As it might be made apparent from that paragraph, none of the characters in the film has a given name, and the names here are only revealed during the end credits. The characters are more symbols than they are people, and how well you go along with that idea is a good barometer of how much you may or may not enjoy Aronofsky’s film, which is much more Jodorowsky than it is Polanski. It’s as much Biblical allegory and sociopolitical commentary as it is psychological horror, and that becomes more and more apparent as the film’s reaches its climax.
The film begins innocently enough, quiet and natural, almost to an unsettling degree.
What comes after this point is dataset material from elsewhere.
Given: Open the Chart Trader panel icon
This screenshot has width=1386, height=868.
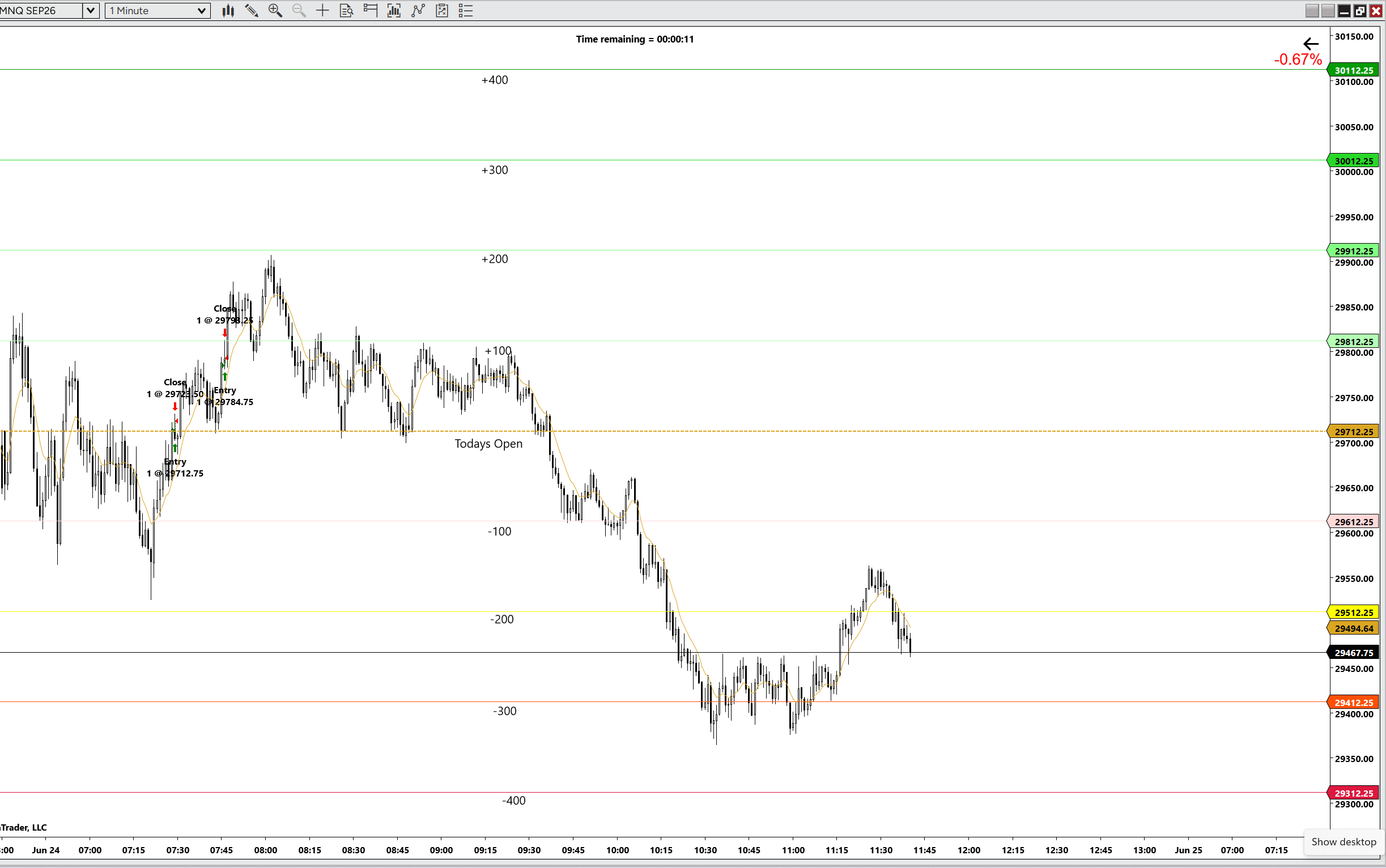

Scenes are lit almost entirely with natural light, very few colors go beyond earth tones, and the soundtrack consists of only ambient noise. The film is set completely within Mother’s house, the layout and dimensions of which we never truly get a grasp on, even in establishing shots showing the house from the outside. It makes the film seem like a parody of pastoral life set in a dream-logic diorama, seemingly allowing anything to happen while maintaining a tenuous grasp on solidity. There’s never a clear sense of time or place, with the film seeming to take place in a setting that’s microcosm and macrocosm in equal measures.
Aronofsky, however, never pretends that he’s making anything other than a tense drama always on the verge of spilling over into nightmare territory. From the opening scenes, where Mother walks through the house in a thin nightgown while looking for Him, there is a nearly unbearable tension in the air. Even happier moments are undercut with the darkness swimming under the surface, threatening to break free at any moment. Every character is walking on thin ice, and any single one of them might cause it to crack at any second.
Much of the tension comes from Aronofsky’s choice to show the film almost entirely through Mother’s perspective, often framing the view over Mother’s shoulder or focusing entirely on Jennifer Lawrence’s face. Lawrence does an amazing job, even though the character of Mother seems purposefully underwritten and underdeveloped. She spends a great deal of the time reacting in panic to what’s happening around her, but Lawrence sells the ever-living hell out of it. Her chemistry with Javier Bardem’s Him never fully gels, but given that Mother and Him’s marriage is on shaky ground, that’s to be expected.
Bardem himself cuts a strange path through the film, alternating between Mother’s closest ally and her most powerful antagonist, sometimes in the same scene. He’s effortlessly charming, but there’s a constant sense that something’s off about his behavior. He’s clearly dedicated to his role, however, as is the supporting cast, especially Michelle Pfeiffer in a tightly-wound, stiletto-pointed turn as the Woman. Her sharper features and cynical outlook contrast beautifully with Lawrence’s curvier and more innocent Mother, and their scenes together feature both actresses at their best. A special notice also goes out to Kristen Wiig, playing Him’s publicist (credited as “Herald”). In her few short moments on screen, Wiig turns her established comic persona completely on its head, using her warm charm to disarm the audience before her character takes a decidedly brutal turn.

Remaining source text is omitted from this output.